19 Wilt Thou never turn Thy gaze away from me,
Nor let me alone until I swallow my spittle?”
Robert Alden: Ordinarily it is a good thing to have God’s eye on you. But Job wished that God would stop watching him because it meant to him only condemnation and grief (although this was far from true; cf. 1:8).
John Hartley: But the psalmist’s ardor only deepens Job’s despair. Job experiences God’s vigilance as unrelenting oppression. So he turns these hymnic lines inside out. Instead of praising God with them Job uses them as a complaint against God’s continual effort to find and punish his every flaw. God’s testing becomes a burden too heavy for him, a mere moral, to bear.
b. (:20) Tell Me What I Have Done Wrong
“Have I sinned?
What have I done to Thee, O watcher of men?

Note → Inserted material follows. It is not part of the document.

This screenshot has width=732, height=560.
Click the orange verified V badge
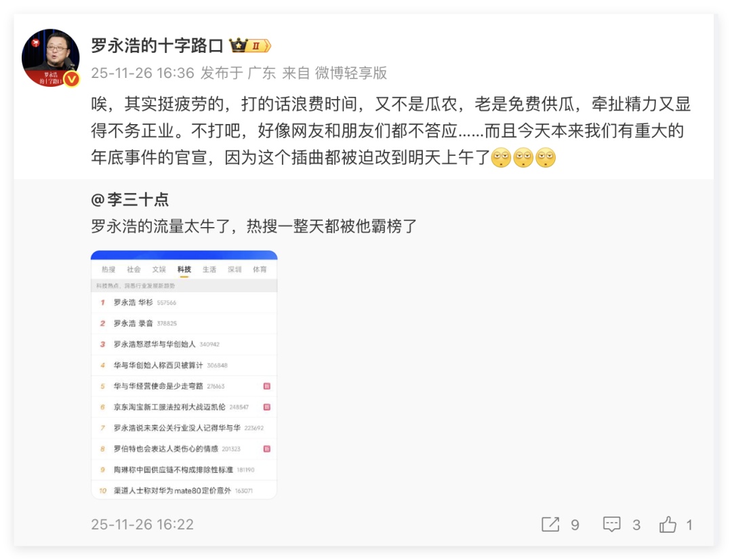click(71, 79)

Why hast Thou set me as Thy target,
So that I am a burden to myself?”
David Clines: The irony of disproportion (cf. on v 12) strikes Job again. Can the alleged sin of one dying man be so harmful to God that he must bend all his energies to the harassment of that man? Out of all the objects that deserve God’s wrath, is it not absurd that Job has been set up as the target (cf. 6:4; and see further on 16:12)? Is it not ironic that the man who is so light and insubstantial that his days are a breath (vv 7, 16) seems to have become a “burden” to God? Is not God’s preoccupation with Job, in short, totally disproportionate to Job’s significance?
c. (:21a) Take Away Any Hypothetical Sins
“Why then dost Thou not pardon my transgression
And take away my iniquity?”
David Clines: God must have something against Job to make him suffer as he does. Very well, says Job; I will not debate whether God is right in counting me a sinner; I will only ask that he should overlook and “forgive” (i.e., not punish) the sin of a feeble dying man like myself. The verse lies entirely in the shadow of the hypothesis of v 20, “If I have sinned”; that is, “my sin” means “my (hypothetical) sin,” the sin that must be hypothesized if my suffering is to be explained.

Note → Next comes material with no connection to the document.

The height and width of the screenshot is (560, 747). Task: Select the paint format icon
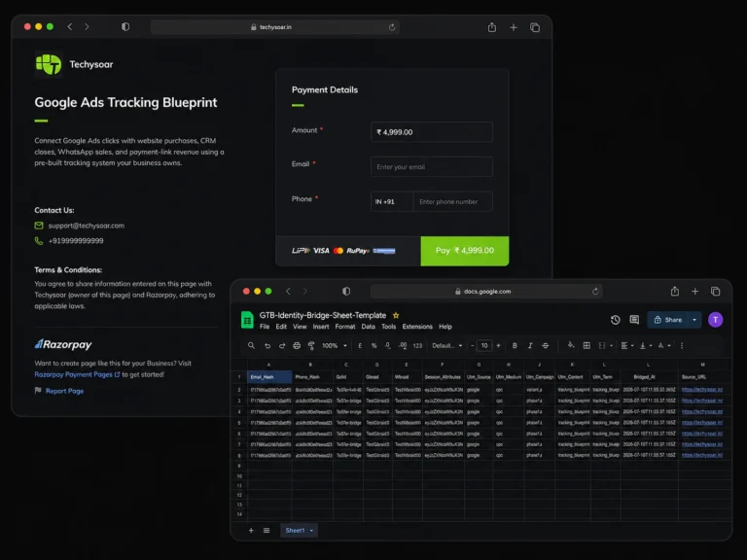point(311,346)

Elmer Smick: It is a mistake to think, however, that Job is wrestling with a purely intellectual problem. No, his concern is more experiential than cognitive, though he is also seeking a way to make his experience (suffering) agree with his theology (the justice of God). Hebrew sages in the OT were not trying to solve logical syllogisms. Job’s pathetic words at the end of this chapter show that he still entertains doubts about his own blameworthiness, but they also suggest that he feels as if God is being unjust. These are words he will eventually regret (40:4).
(:21b) EPILOGUE – RESIGNED TO DEATH
“For now I will lie down in the dust;
And Thou wilt seek me, but I will not be.”
Derek Kidner: Towards the end of this speech he says something quite extraordinary. Like a child who is angry with its parents and storms out, Job seems to say, “You’ll be sorry when I’m gone!” (7:21). He is bruised, his relationship with God under severe strain, and he throws out one final retort to the Almighty. Knowing that God essentially cares, Job says, “You’ll be sorry when I’m gone.” Despite all that is happening to him, Job still thinks of God as one who loves him, else he would not be angry. Despite the pain, the indignity, the unanswered questions, there is a relationship between the two that Job is still conscious of – even in the darkness of his soul’s present condition.